WTO: COVID vaccines must be produced in Africa, Latin America

The head of the World Trade Organization (WTO) said Thursday that it is of paramount importance to diversify vaccine manufacturing and to have more production taking place in Africa and Latin America to contain the COVID-19 pandemic.

On the eve of a global health summit in Rome, WTO Director-General Ngozi Okonjo-Iweala told European Union legislators that normal market forces for exports and imports couldn’t apply when it comes to the life-or-death issue of COVID-19 vaccines, as many of the world’s wealthiest nations were hoarding the shots for their own populations when the coronavirus crisis hit their home turf.

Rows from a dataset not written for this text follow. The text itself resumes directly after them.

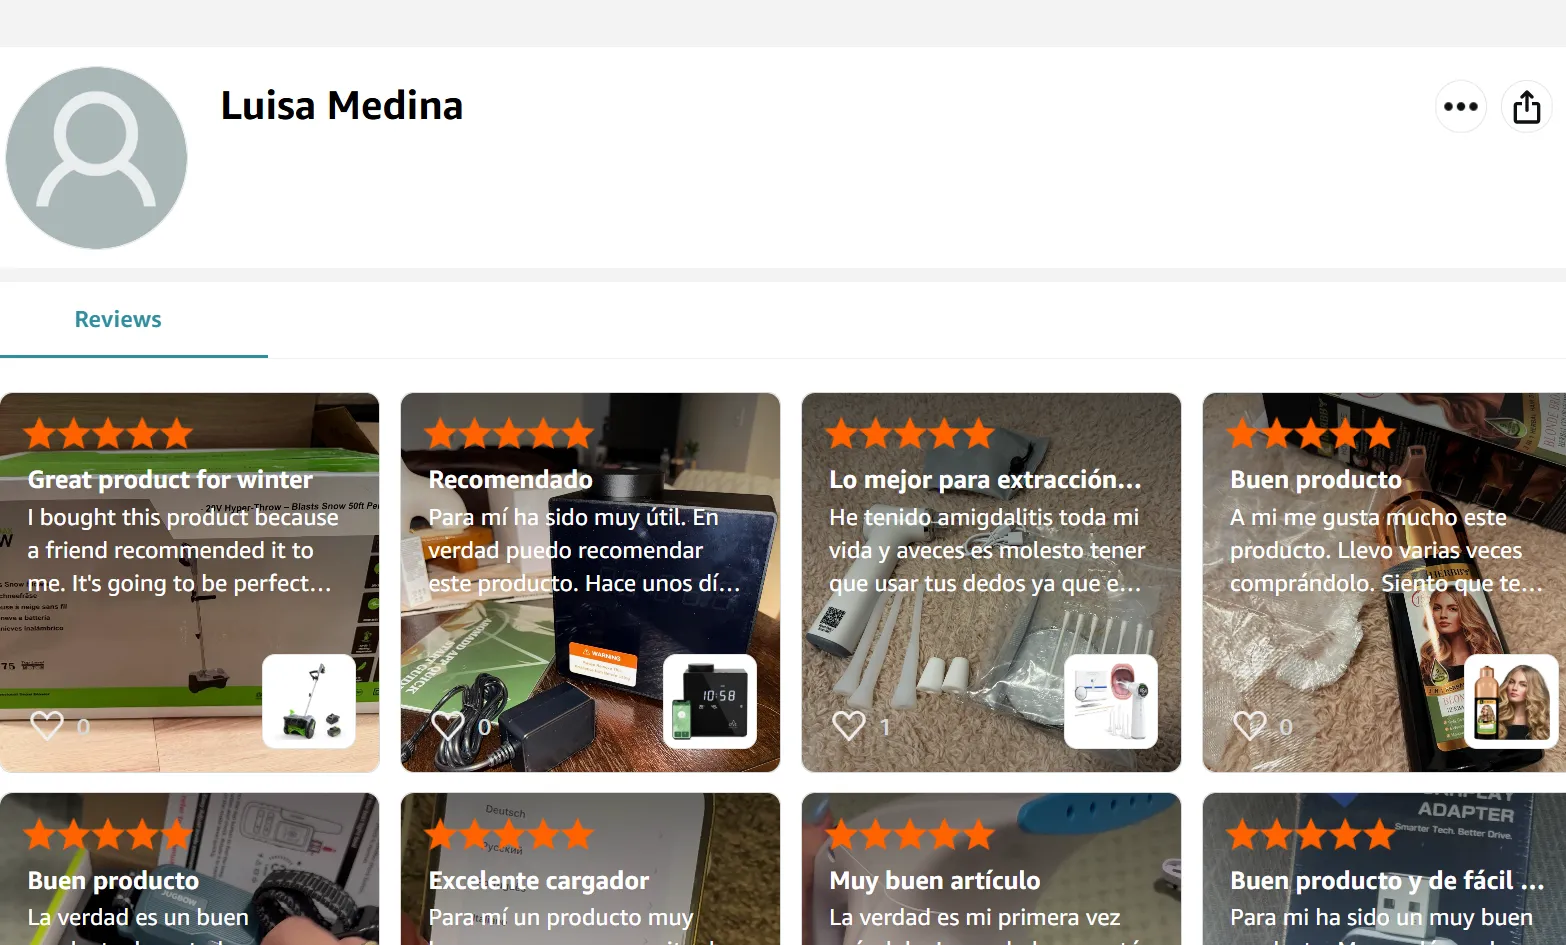Screen dimensions: 1566x945
Task: Open the tonsil stone remover product thumbnail
Action: coord(1111,701)
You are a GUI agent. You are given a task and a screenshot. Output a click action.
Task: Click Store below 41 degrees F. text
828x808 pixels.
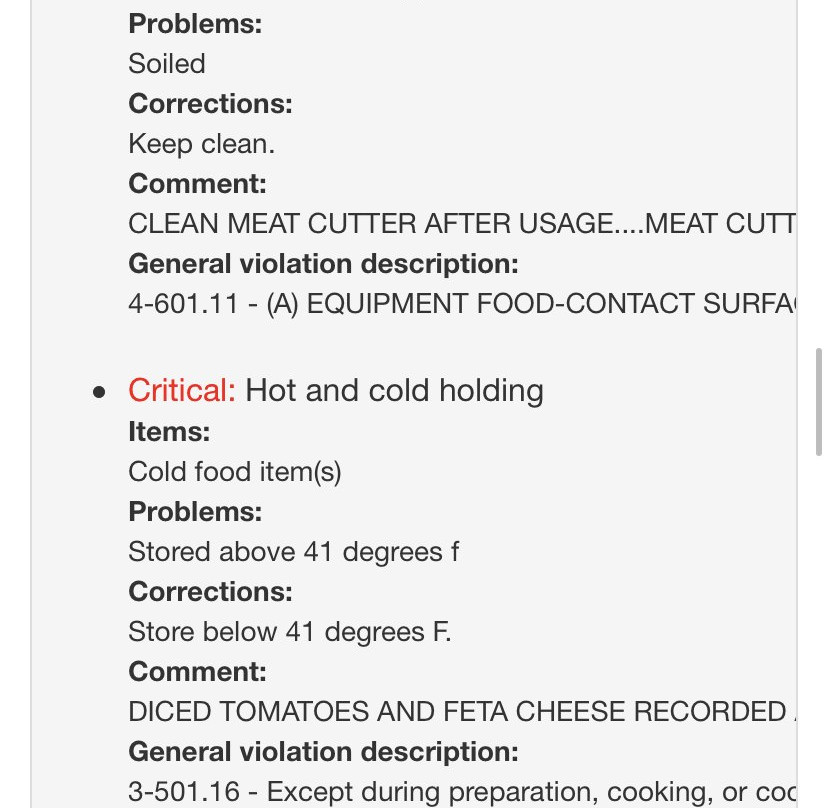click(290, 632)
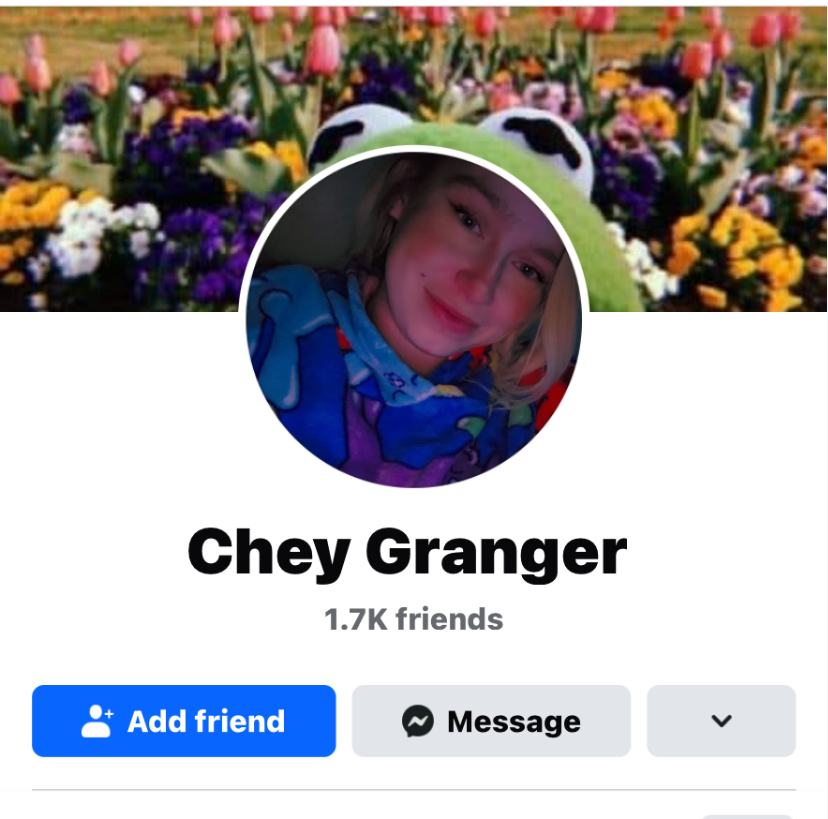This screenshot has height=819, width=828.
Task: Click the gray box around the chevron
Action: [x=721, y=721]
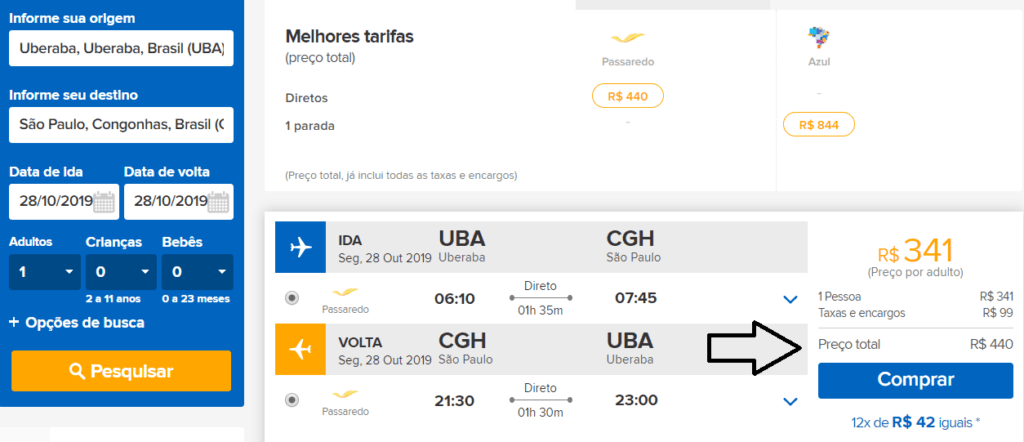Click the Passaredo logo on the 21:30 flight
Viewport: 1024px width, 442px height.
coord(345,394)
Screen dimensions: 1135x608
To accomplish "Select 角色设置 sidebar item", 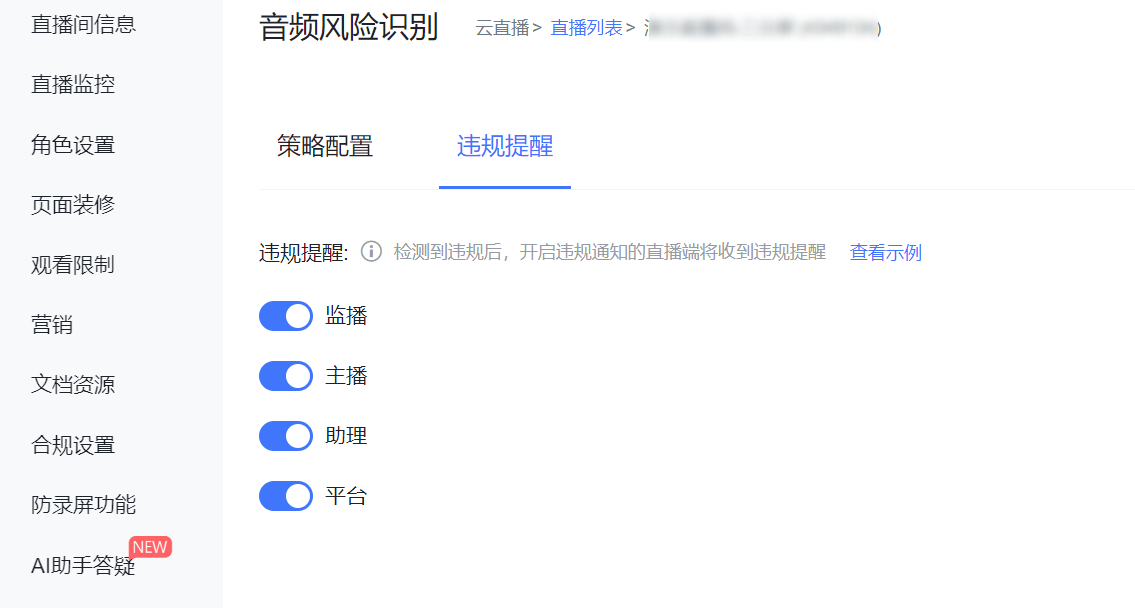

She said the world has the capacity to manufacture some five billion vaccine doses overall, but that as the virus has spread “we require twice and three times that. So the capacity was not there.”

One of the main challenges is diversifying vaccine production, which is now 80 percent concentrated in 10 European, North American and South Asian nations, Okonjo-Iweala said, calling the situation a problem that “has come home to roost”.

“It’s not normal that Africa, with 1.3 billion people, has 0.17 percent of the manufacturing capacity of the world,” she said. “So this has to change.” She added that Latin America has about 2 percent of global production capacity.

The summit set for Friday, co-hosted by the European Union’s executive arm and Italy, is expected to draw the Group of 20 industrial and emerging-market nations, the heads of international organisations and representatives of global health bodies.

The European Union is set to raise many of the same points Okonjo-Iweala made, specifically looking to increase manufacturing production in Africa.

EU nations have criticised a call by the US to waive COVID-19 vaccine patents as a way to increase supplies, arguing the move would yield no short-term or intermediate improvement and could even have a negative impact.

Okonjo-Iweala sought to remain neutral on the issue, but said WTO members could find flexibility to make sure more vaccines are produced in developing nations.